Once again, harvest the floating lipid droplet fraction using a bent blunt cannula from the top of the tube. Transfer the lipid droplets to a new 1.5 milliliter microfuge tube, and add 500 microliters of lipid droplet wash buffer. Then, spin the sample for 20 minutes at 21, 000 times g and four degrees Celsius.
Remove the subjacent wash buffer using a gel loading pipette tip, and repeat the washing step three times. After the final removal of the washing buffer, mix five microliters of lipid droplet fractions with 10 microliters of NP 40 lysis buffer for determination of the protein content. Incubate the sample on ice for one hour to inactivate the virus if working with infectious material.
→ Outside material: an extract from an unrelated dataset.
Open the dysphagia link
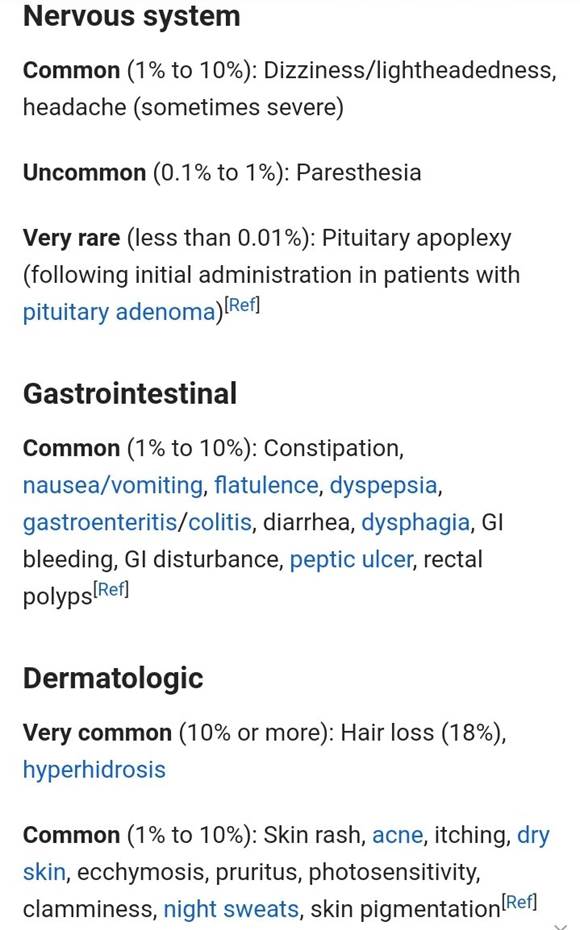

At this point, the lipid droplet fractions can be stored at minus 20 degrees Celsius. Next, mix the volume that corresponds to at least 35 micrograms of protein with 4x loading dye. Incubate the mixture on ice for one hour to inactivate the virus if working with infectious material.
Boil the sample at 95 degrees Celsius for five minutes. Then, perform SDS-PAGE followed by Coomassie staining to prepare the sample for liquid chromatogrophy couple to tandem mass spectronomy as described in the text protocol. To analyze the lipid droplet purity, dilute aliquots of lipid droplet fractions, one to two, with NP 40 lysis buffer.
Dilute input control fractions one to ten with the same buffer. Incubate the samples on ice for one hour to inactivate the virus if working with infectious material. Next, determine the protein level with a detergent compatible protein assay.
Then, mix equal amount of protein with 6x sample buffer, and incubate the samples on ice for one hour to inactivate the virus if working with infectious material. Finally, proceed with SDS-PAGE, and transfer the proteins to onto a nitrocellulose membrane by tank blotting at 80 volts for 90 minutes. Shown here is a representative western blot analysis of post-nuclear and lipid droplet fractions.
The western blot clearly shows an enrichment that the lipid droplet marker proteins perilipin two and perilipin three in lipid droplet fractions, and the depletion of markers of other cellular compartments. Post-nuclear and lipid droplet fractions can be additionally analyzed by Coomassie blue and silver staining. This heat map illustrates the number of peptides and percentage of protein coverage of proteins identified in lipid droplet fractions of the analyzed cells.
The final heat map depicts how HCV infection changes the lipid droplet per diem. Enriched lipid droplet-associated proteins are indicated in red, and depleted lipid droplet-associated proteins are indicated in blue. The main advantage of this method is that we mix the cells prior isolation and prior lipid droplet isolation, and thus we can minimize errors that can happen during the cell lysis and during the isolation steps.